The dream is always the same, though I don’t know it’s a dream until I wake up.
I’m in a crowded café-slash-bookstore. A used bookstore. I think it’s actually the Cronos Café , for those of you familiar with Thunder Bay. Except that it’s not Cronos in my dream.
Anyway, there are people there, and somehow I sense they are there for me, though at that particular moment, I don’t know why. Then one of them – a woman, elegant and modern in an 80s way, vaguely familiar (hell, everyone in Thunder Bay looks vaguely familiar) – moves up from the crowd and we turn and stare and they get up on some sort of stage with a podium, which I didn’t notice until that exact moment. People smile at me. I am wearing a woollen scarf and a woollen coat, and I think I look cool. There is a chill running up my leg from the door.

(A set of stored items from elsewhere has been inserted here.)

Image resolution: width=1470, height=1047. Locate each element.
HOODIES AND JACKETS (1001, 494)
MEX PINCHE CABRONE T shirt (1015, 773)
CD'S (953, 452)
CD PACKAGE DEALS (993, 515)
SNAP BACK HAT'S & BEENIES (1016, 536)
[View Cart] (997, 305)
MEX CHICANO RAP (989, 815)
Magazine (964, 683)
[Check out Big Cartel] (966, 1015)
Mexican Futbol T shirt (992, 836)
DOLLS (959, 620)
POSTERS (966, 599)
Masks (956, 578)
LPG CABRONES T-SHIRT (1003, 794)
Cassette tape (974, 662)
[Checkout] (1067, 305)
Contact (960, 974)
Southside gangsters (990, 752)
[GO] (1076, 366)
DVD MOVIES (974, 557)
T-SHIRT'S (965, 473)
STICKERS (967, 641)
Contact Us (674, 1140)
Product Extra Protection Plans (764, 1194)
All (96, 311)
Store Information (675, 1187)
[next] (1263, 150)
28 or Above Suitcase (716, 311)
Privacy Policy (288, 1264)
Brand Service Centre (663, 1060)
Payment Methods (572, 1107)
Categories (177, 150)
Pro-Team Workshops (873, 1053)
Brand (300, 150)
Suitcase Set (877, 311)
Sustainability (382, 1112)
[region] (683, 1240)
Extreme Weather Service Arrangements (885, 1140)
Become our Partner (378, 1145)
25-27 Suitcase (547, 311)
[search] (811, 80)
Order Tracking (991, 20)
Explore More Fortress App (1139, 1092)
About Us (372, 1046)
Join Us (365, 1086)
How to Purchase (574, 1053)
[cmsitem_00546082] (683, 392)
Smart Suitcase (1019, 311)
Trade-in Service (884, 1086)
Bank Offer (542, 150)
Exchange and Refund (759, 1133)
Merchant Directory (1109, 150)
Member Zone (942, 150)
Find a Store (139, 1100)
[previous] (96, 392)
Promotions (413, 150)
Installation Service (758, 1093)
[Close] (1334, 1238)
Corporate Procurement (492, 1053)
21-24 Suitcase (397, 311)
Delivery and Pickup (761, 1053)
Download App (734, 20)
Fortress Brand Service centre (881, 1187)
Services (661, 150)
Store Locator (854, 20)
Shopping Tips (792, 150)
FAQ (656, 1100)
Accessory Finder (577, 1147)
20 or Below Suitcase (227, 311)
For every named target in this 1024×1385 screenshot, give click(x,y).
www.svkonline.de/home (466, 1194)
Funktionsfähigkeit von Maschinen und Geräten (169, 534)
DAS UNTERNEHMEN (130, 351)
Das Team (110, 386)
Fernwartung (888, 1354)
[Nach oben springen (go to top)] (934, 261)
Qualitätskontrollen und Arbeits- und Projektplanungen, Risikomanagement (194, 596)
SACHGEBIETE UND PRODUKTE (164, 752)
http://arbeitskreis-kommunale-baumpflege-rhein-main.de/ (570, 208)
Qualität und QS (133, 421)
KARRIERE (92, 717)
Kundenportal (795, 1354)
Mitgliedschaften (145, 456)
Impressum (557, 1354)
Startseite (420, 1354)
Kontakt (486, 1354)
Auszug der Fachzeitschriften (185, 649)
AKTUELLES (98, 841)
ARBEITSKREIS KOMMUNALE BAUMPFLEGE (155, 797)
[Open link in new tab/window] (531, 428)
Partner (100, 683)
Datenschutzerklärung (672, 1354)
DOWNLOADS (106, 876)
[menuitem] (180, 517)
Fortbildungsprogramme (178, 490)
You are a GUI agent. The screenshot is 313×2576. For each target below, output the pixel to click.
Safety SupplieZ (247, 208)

The woman at the podium opens a book and starts reading a passage. I never recognize – or even remember – the words when I wake up, but at the time I know that these are my words from my first novel, just published. The crowd is hushed. At first, the silence is in anticipation, but then it seems in my woollying mind to be more in embarrassment. The woman keeps reading, oblivious to the fact, just as she’s un-self-aware of her own retro-happening hair, makeup, and clothes (though I think she looks nice, even if she’s trying too hard…)
Finally, the words come to an end and get sucked into the void of silence. Someone starts to clap, and then stops, awkwardly. Then someone else says, “We waited two and a half years for that?”
I laugh nervously. At first. I can’t shake the feeling that I’ve just wasted everyone’s time. Maybe I’ve wasted my own time. I sink into myself, sort of that tunnel-vision thing as you fall away from the world, at least mentally because your mind is going to snap if it stays conscious for a second longer.
Then I just laugh, and laugh, and laugh. I walk up to the stage, grab the book from the model’s hand, and start reading myself. Not the quiet, introverted words I would normally have. I turn those syllables inside out, so they’re big and booming and thunder against the glass of the café. I belt it out, almost comically and bombastically (honestly, that’s where my mindset is centred, just to get through this damn thing), but I pull it back just a titch so that it is meaningful, soulful, alive.
And then I finish the reading, and there is silence again. But good silence. Followed by grandiose, crashing applause.
And then I wake up. And I wonder if there resides in anyone in the whole wide world but writers the ability to hold both extreme delusions of grandeur and profound, debilitating self-doubt at exactly the same moment.